Gov. Mike Pence's focus on a plan to certify veteran-owned businesses isn't enough response to reports that Indiana is lacking in services for former members of the military, four of the state's largest veterans' organizations said Friday.
Members of the groups vented their frustrations with the state's services for the nearly 476,000 veterans in Indiana and what they perceive as the Legislature's complacency during a news conference Friday.
A proposed bill would streamline the process for veteran-owned businesses to get business contracts more easily, something lobbyist Lisa Wilken with the support group American Veterans said would help that specific group, but doesn't address a larger number of military members. She also said her group—as well as other groups — attempted to meet with Pence's staff to talk about different ideas for legislation, but received no feedback.
"That's discouraging because the Governor's Office being there to testify on the legislation sends a strong message to our Indiana General Assembly," Wilken said.
Pence spokeswoman Kara Brooks responded that under the Republican's leadership, the state has made strides addressing veterans' concerns, citing the nearly $760 million in federal money the state received since 2011.
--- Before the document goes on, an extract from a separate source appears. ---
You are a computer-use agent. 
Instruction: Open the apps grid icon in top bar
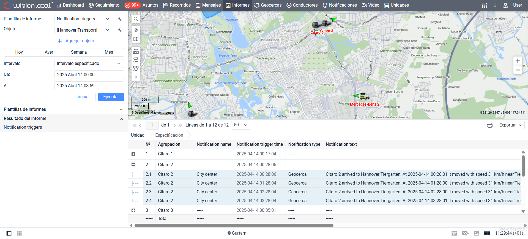click(x=484, y=5)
But Retired Brig. Gen. Jim Bauerle, who volunteers with the Veterans Coalition of Indiana, said the increase is a result of the four veterans' organizations' work helping veterans claim their benefits.
"That was never a priority of the Governor nor was it a legislative priority of the Senate or the House," he said. "Those are the organizations that have done the lion's share of the work."
A 2014 third-party report on the Indiana Department of Veterans Affairs found the department had shortfalls in its strategy and does little outreach, suggesting a "true redesign" of the department. The report by Public Consulting Group found that in 2013, the state spent $3.67 per veteran. Meanwhile, Texas spent $18.69, Missouri spent $15.97 and Alabama spent $29.40.
This year, the state Senate is working on including all veterans in the Military Family Relief Fund, which subsidizes expenses such as housing and medical bills. Currently, the fund only supports post-Sept. 11 veterans. The proposed bill would also provide avenues for people to donate to the fund through their tax returns.
The state has 710 homeless veterans, Army Brig. Gen. Malcolm Frost has said, and the unemployment rate for those who served in Iraq and Afghanistan is 10 percent—three points higher than the national average.
"Where is the governor's priority on taking care of veterans?" Bauerle said. "They wipe their hands of it and say 'Well, it's for the federal government to do' instead of being progressive and forward thinking."